If you eat a well-balanced diet you don’t have to swallow vitamins. Randomized clinical trials of vitamin supplements have been disappointing including those with vitamin E and beta-carotene and even folic acid for prevention of heart attacks. According to some randomized clinical trials, there are risks with increased doses of beta-carotene.

According to Dean Ornish (best selling author) at least 1000 protective substances are found in certain foods such as fruits, vegetables, whole grains, legumes and soya products and above foods have anti-cancer, anti-aging and anti-heart disease properties. When you eat more healthfully, you are going to look good, feel good, lose weight and gain health. Joy of living is a much better motivation than fear of dying.

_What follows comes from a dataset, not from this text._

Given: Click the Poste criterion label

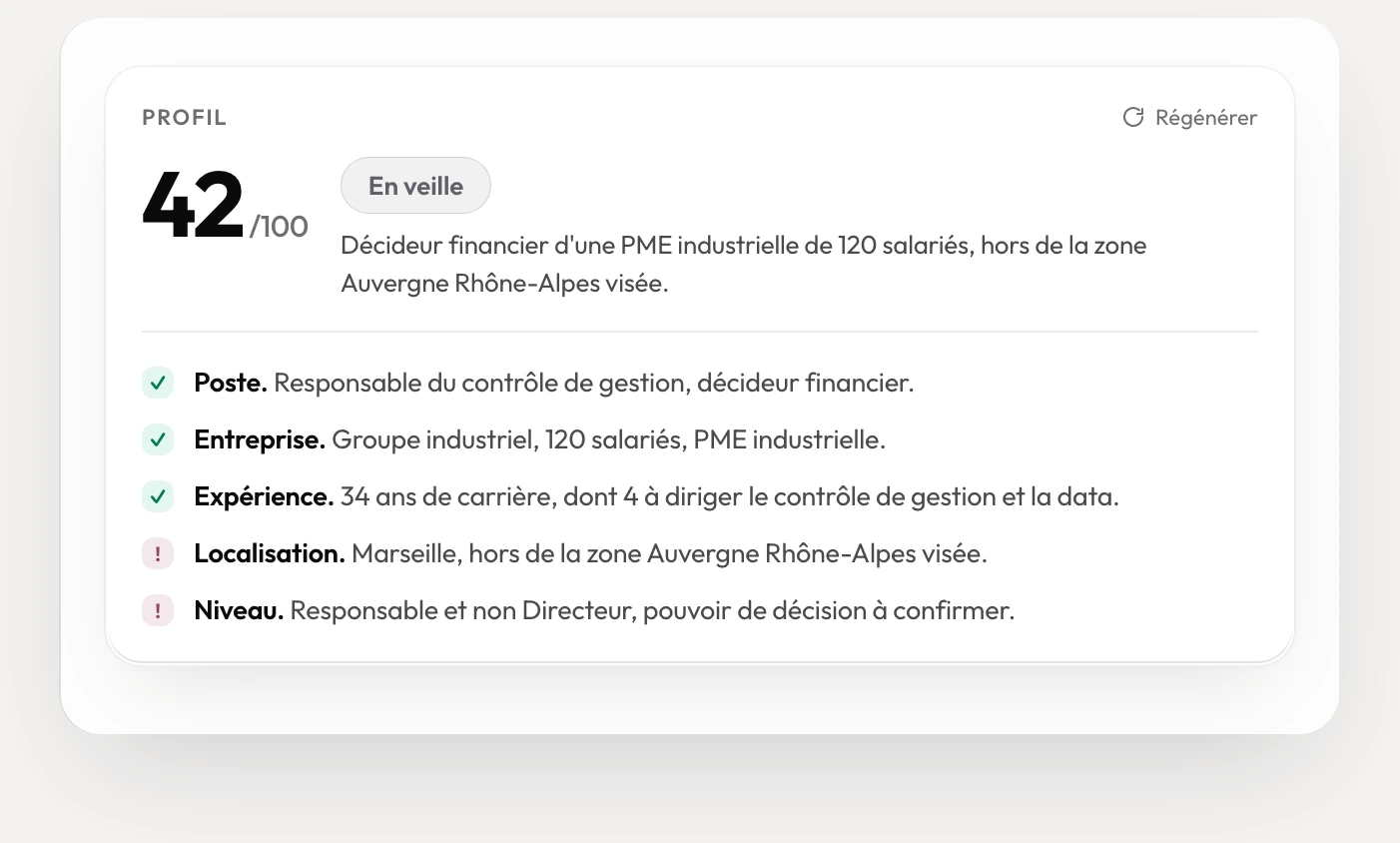Looking at the screenshot, I should click(231, 383).
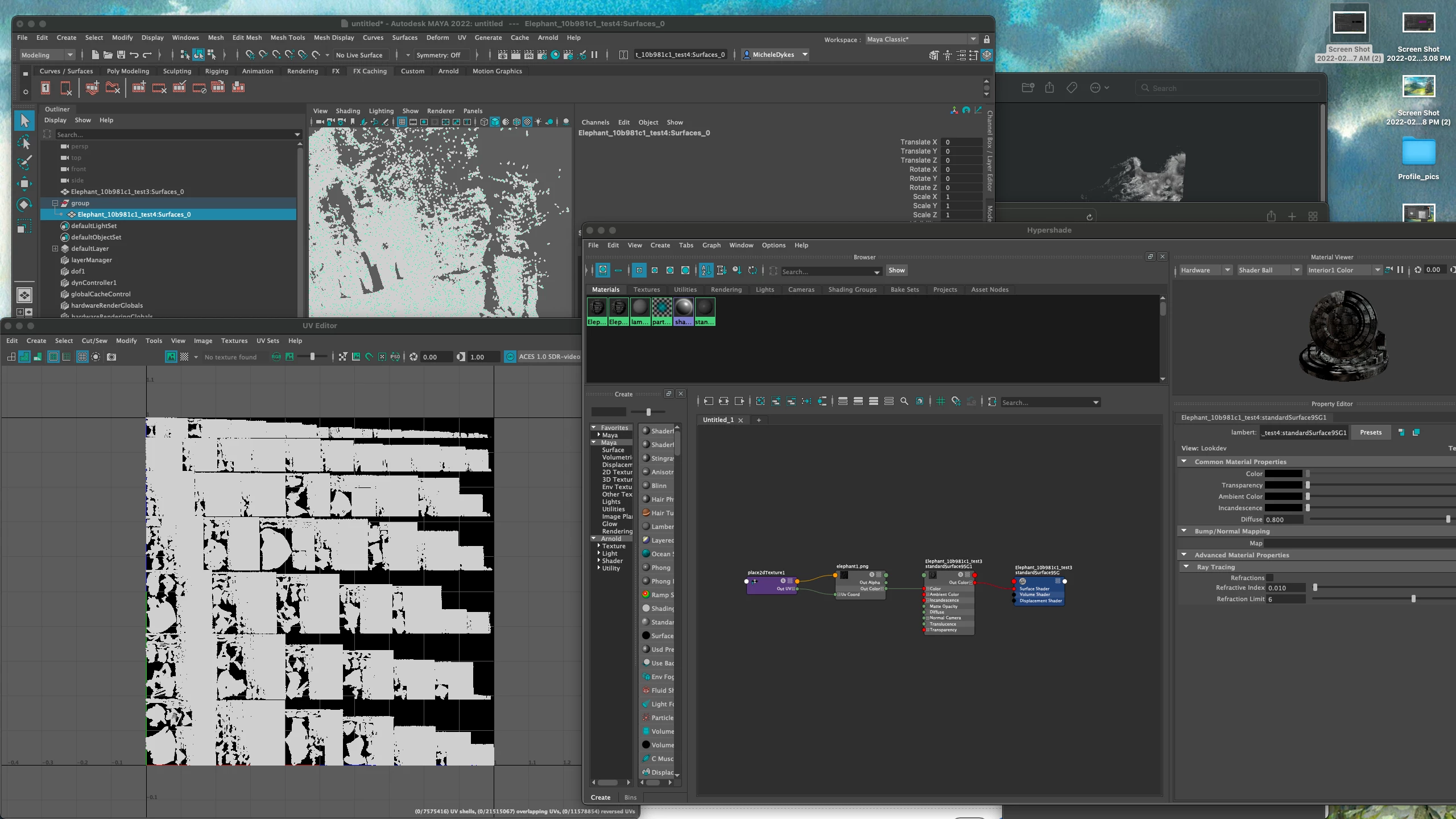
Task: Activate the Select tool arrow in toolbox
Action: [24, 121]
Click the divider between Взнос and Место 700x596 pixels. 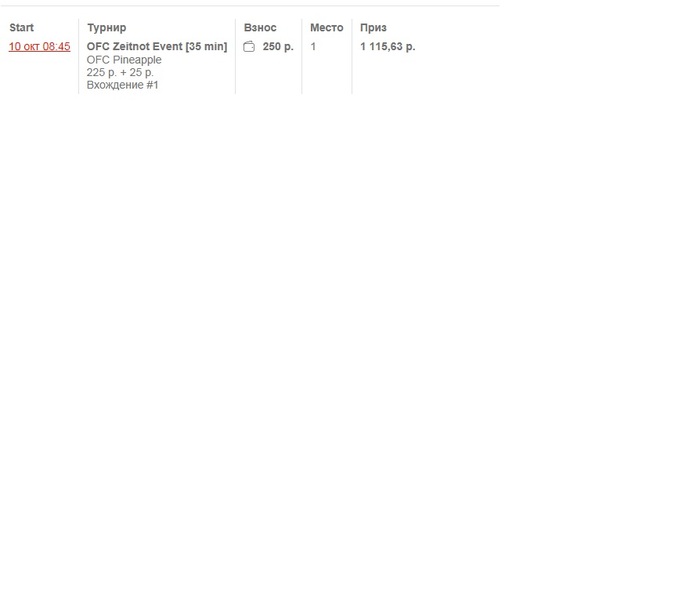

Diet and lifestyle changes can be more powerful than drugs. I don’t think the majority of Sri Lankans who swallow multivitamin, vitamin C and iron tablets are deficient in vitamins and iron. For those who take Western diets and for those who take a lot of junk food, and who don’t take sufficient fruits and vegetables and whole grains, it is advisable to take some vitamins such as multivitamin and vitamin C tablets. For patients who are deficient in vitamins, their physicians will prescribe vitamins. When normal healthy people swallow vitamins, you are prone to get side-effects.

Taking too much of iron pills and syrups containing iron can cause iron overload. When you take too much of iron your bad cholesterol (LDL) will get oxidized and oxidized LDL is more toxic than unoxidized LDL and will end up in arteries and contribute to development of coronary heart disease (heart attacks).

Females don’t have to worry about iron overload problems during child-bearing period and excess of iron is lost during menstrual cycles. But taking iron pills after menopause is not advisable and may cause iron overload.

You don’t have to worry about vitamins and other nutrients as long as you take enough fruits, vegetables, soya and other legumes and whole grains. Only when we consume nutrients as food and not as supplements that it is useful. According to the New York Times, April 29, 2003 (science section) there are no proved health benefits of consuming nutrient supplements (Kolata G).

Vitamin supplements are not a panacea for good health and taking too much of vitamins and other nutrients including iron can be dangerous. You don’t have to worry about vitamins and other nutrients as long as you take a healthful diet containing fruits, vegetables, soya products, legumes and whole grains. Avoid consumption of transfats commonly found in margarine and vegetable oils.